##### Text block
Studio album by British India
- Released: 22 March 2013
- Genre: Indie rock
- Length: 44:26
- Label: Liberation Music

British India chronology
| Avalanche (2010) | Controller (2013) | Nothing Touches Me (2015) |

Singles from Controller
- "I Can Make You Love Me" Released: 23 July 2012; "Summer Forgive Me"; "Blinded";

= Controller (British India album) =

Controller is the fourth studio album by the Australian rock band British India, released through Liberation Music on 22 March 2013.

==Promotion and release==
Controller is the Melbourne group's first album since signing to their first label, Liberation Music. This album also saw the group sign with Mushroom Publishing.
##########
## Exercise instructions
• A. Summarize the text about the album Controller in two sentences.
• B. In the text about the album Controller, retype the part that opens with the words containing "Singles from Controller" and closes with "with Mushroom Publishing.".
##### Provided data
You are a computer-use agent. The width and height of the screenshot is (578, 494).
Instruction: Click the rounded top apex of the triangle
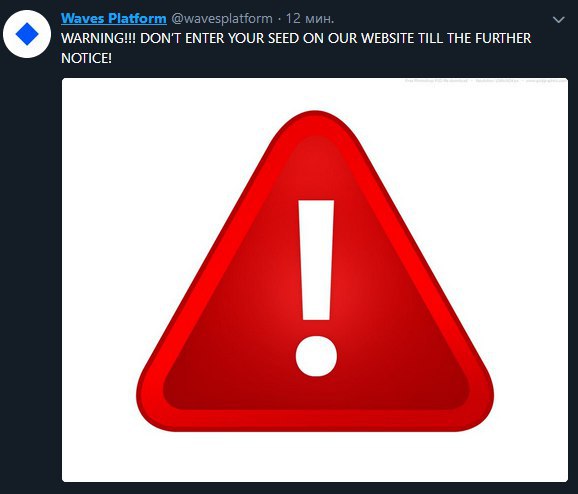click(x=315, y=124)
##########
## Results of the exercise
• A. Controller is the fourth studio album by the Australian rock band British India, released through Liberation Music on 22 March 2013. It is the Melbourne group's first album since signing to their first label, Liberation Music, and it also saw the group sign with Mushroom Publishing.

• B.
Singles from Controller
- "I Can Make You Love Me" Released: 23 July 2012; "Summer Forgive Me"; "Blinded";

= Controller (British India album) =

Controller is the fourth studio album by the Australian rock band British India, released through Liberation Music on 22 March 2013.

==Promotion and release==
Controller is the Melbourne group's first album since signing to their first label, Liberation Music. This album also saw the group sign with Mushroom Publishing.